Even in this year of years, dedicated to vision-broadening and mind-opening, I’m falling behind on my moviegoing. It cannot be helped when you have a small child — when you add the babysitting surcharge to most movies, they become indefensible. Perhaps “Thirteen” is worth $16 or so for two people to see, but is it worth $35, the cost when you throw in three hours of babysitting? No. And so, when my screenwriting prof opens class, as he usually does, by asking, “What did everyone see this week?” I have to answer, in a small voice, “Something on video.”

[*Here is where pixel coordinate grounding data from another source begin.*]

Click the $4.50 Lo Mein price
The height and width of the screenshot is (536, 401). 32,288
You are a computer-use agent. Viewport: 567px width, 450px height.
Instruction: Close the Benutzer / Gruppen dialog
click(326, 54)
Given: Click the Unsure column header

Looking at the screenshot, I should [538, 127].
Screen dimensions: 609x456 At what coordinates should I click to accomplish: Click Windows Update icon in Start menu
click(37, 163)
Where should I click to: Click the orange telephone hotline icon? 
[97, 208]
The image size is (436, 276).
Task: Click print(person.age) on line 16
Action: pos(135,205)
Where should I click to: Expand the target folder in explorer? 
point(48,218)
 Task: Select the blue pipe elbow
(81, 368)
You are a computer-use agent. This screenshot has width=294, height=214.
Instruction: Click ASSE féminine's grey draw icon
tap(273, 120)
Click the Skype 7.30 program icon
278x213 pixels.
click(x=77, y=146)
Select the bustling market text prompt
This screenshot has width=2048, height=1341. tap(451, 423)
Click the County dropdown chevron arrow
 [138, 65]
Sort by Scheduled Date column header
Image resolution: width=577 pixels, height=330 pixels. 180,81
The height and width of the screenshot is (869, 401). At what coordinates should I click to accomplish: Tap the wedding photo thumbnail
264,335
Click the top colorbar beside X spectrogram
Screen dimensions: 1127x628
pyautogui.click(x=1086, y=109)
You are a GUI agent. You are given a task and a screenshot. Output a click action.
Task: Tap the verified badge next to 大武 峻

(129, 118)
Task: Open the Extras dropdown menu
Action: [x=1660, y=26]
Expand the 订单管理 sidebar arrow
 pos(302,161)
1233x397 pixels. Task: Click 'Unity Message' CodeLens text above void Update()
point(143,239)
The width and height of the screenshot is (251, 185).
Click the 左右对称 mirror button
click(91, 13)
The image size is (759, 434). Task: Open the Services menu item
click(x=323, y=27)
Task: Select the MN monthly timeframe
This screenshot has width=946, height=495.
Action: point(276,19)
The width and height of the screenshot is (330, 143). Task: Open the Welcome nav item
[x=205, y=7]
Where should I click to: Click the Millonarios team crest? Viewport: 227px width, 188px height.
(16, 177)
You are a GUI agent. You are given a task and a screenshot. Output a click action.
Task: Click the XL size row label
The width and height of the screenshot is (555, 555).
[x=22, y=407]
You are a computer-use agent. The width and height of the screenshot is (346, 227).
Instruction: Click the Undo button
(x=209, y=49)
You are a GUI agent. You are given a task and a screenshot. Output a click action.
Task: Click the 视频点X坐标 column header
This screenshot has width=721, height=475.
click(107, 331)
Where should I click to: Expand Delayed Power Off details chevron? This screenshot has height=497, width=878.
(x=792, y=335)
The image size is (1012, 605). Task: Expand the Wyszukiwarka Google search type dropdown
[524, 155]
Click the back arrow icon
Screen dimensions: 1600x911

I’m dedicated to changing this, but it’s only October and already I’m behind on “American Splendor” and “Lost in Translation,” and holy Toledo, but “Kill Bill” opens this weekend, too. But I’m fortunate to have the resources of the many U of M libraries as close as my M-Card, so today I took advantage of a long lunch break to take in “Series 7,” an indie production from 2001 so obscure it didn’t even play the art-house circuit.

It’s a ultra-low-budget, ultra-high-satire take on reality TV, and had the good fortune of debuting a few weeks ahead of the first “Survivor,” so somehow the idea of a show where real people have to kill one another on camera didn’t seem quite so outrageous. It was a pretty thin joke, though, and I have to say, it was probably lost in the crowd for a reason. Mike Myers can make one joke last 90 minutes, but he’s a professional.

This weekend, up north, we watched “American Beauty,” which we’re using in my screenwriting class. That one I did see in theatrical release, and liked it less this time. Why is satirizing American suburbia considered this huge, insightful accomplishment? The Marine is a secret queer? You don’t say?!? I mean, talk about a fish, a barrel and a smoking gun, you know? But it’s a lovely movie, and Kevin Spacey rocks the llama’s ass.

The point of all this is, former Fellow Ron and I want to write a screenplay together from the ultra-high-satire perspective, so I thought “Series 7” might be useful. And it is. In its own way.

Posted at 7:44 pm in Uncategorized |

8 responses to “Homework.”

  1. alex said on October 6, 2003 at 8:19 pm

    Amen hallelujah as to “American Beauty.” At the time it came out, I heard it described as the movie Todd Solonds’ “Happiness” tried to be. I think it’s the other way around. And Solonds wasn’t serving up suburbia, at least not so cheaply, but rather dwelling more on the symbiotic relationship between repression and perversion. Funny, all my hetero male friends found “Happiness” disturbing rather than funny, perhaps because of the money shot–such as it was–at the end.

    The only thing I found shocking about it was hearing later that the mother was played by Louise Lasser. I’d forgotten to look for her after seeing her name in the credits. All I could think was Oh my fucking God I’d better quit partying while I’m ahead.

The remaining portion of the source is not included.